→ **Instructions to follow**
Search the entries for the word "size" and return every line where it is found.

━━━━━━

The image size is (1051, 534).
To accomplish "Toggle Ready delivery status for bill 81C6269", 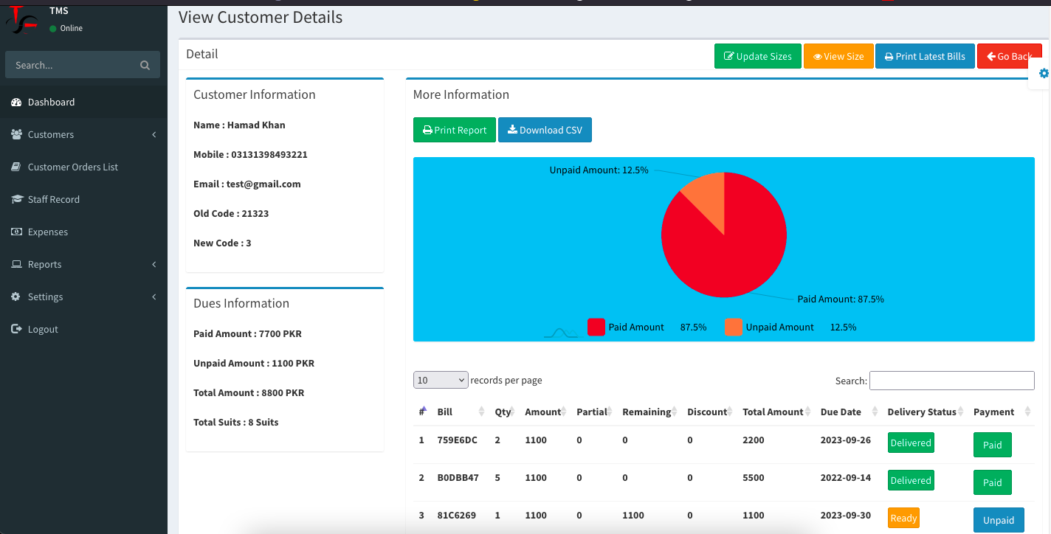I will 903,518.
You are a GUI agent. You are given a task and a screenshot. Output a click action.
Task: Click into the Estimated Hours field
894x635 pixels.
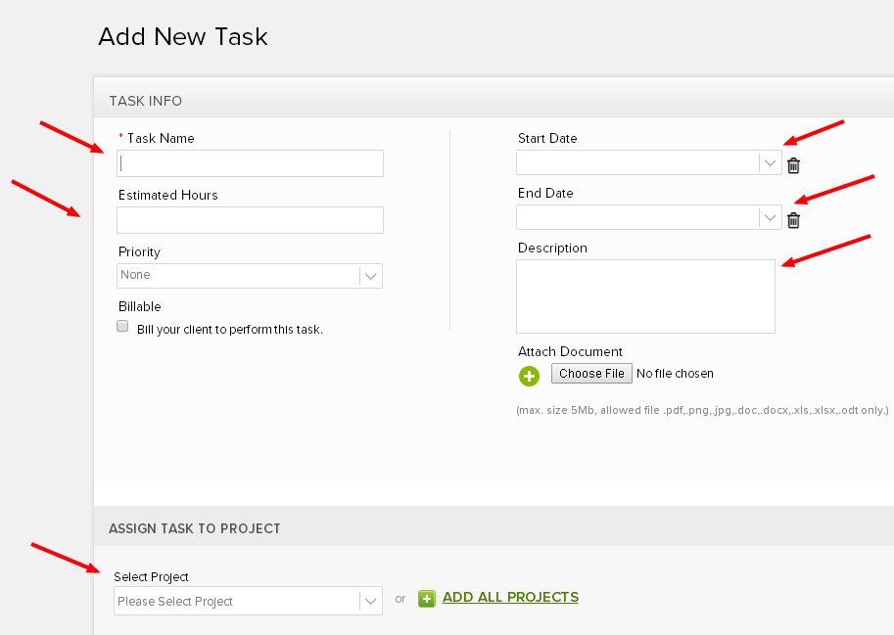pos(250,220)
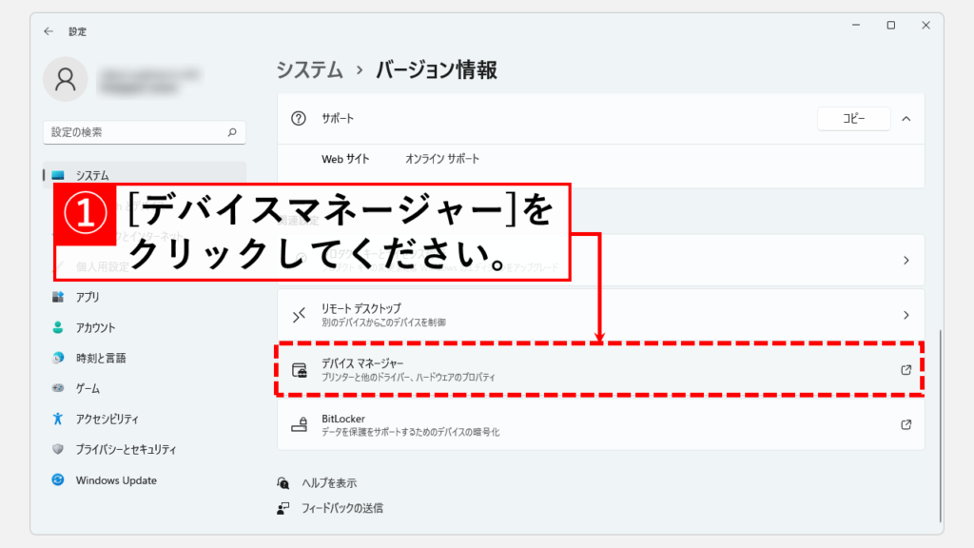Open the リモート デスクトップ row chevron
Screen dimensions: 974x548
tap(906, 315)
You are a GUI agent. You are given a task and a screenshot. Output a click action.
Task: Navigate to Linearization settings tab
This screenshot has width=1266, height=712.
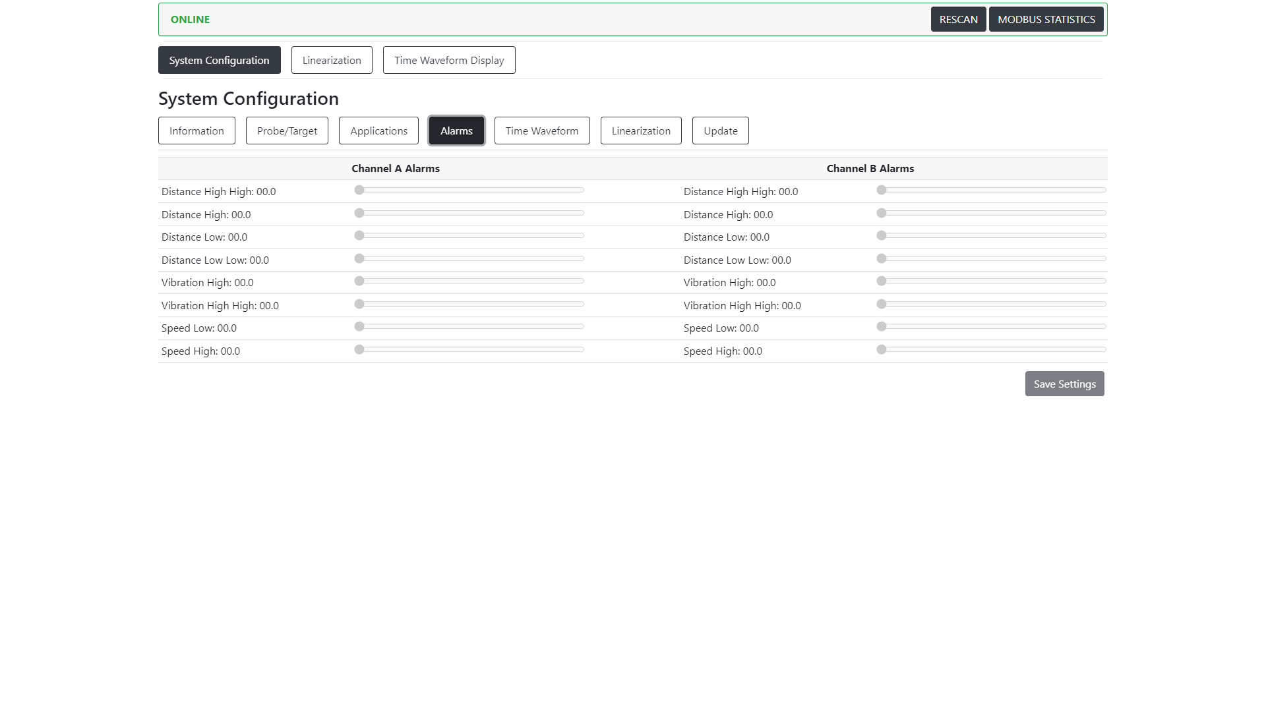point(641,131)
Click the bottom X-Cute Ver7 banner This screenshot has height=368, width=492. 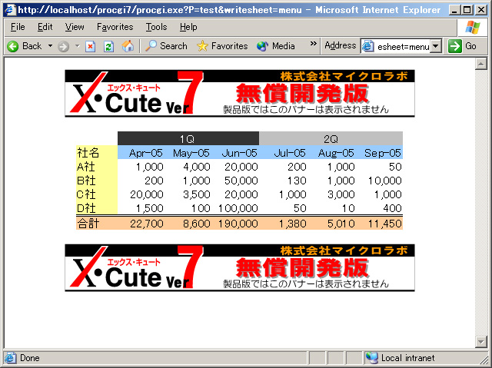point(241,268)
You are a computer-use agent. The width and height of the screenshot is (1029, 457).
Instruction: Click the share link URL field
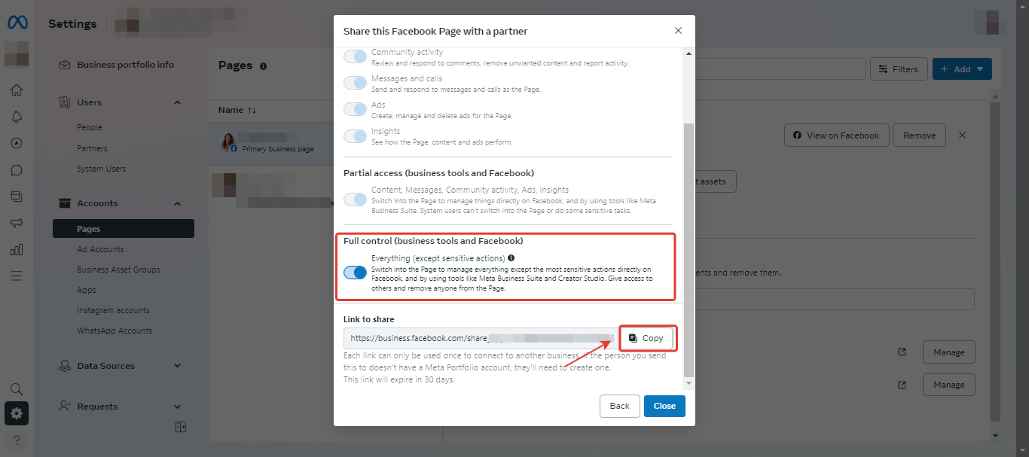479,338
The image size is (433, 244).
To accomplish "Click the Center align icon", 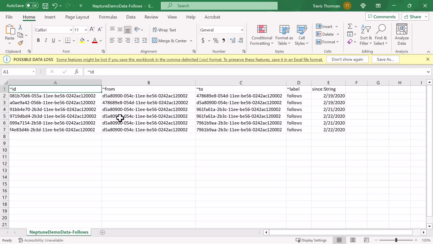I will [x=120, y=41].
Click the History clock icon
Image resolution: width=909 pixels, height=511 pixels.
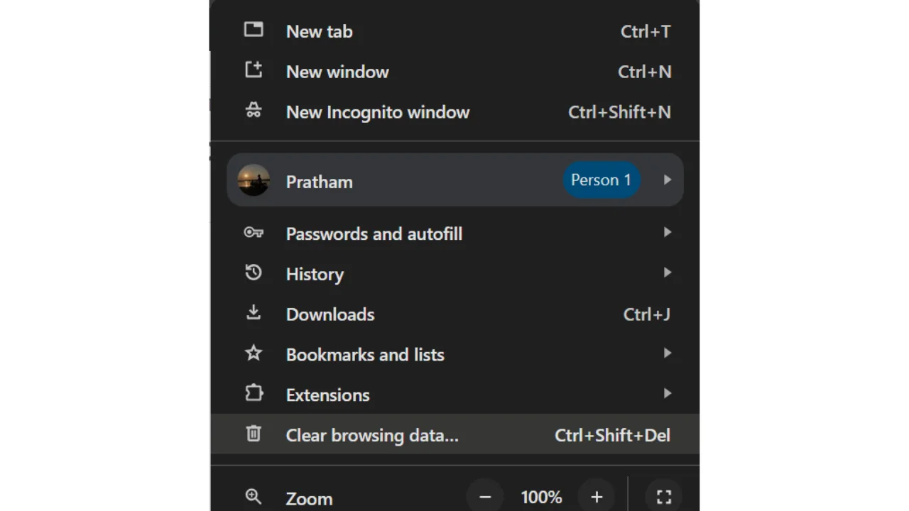(254, 273)
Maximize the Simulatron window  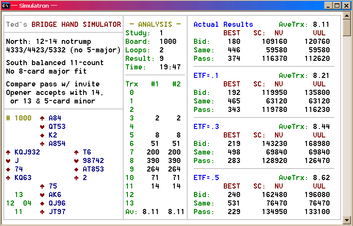click(337, 6)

━━━━━━

→ **Result for this exercise**
The image size is (1051, 534).
The image size is (433, 244).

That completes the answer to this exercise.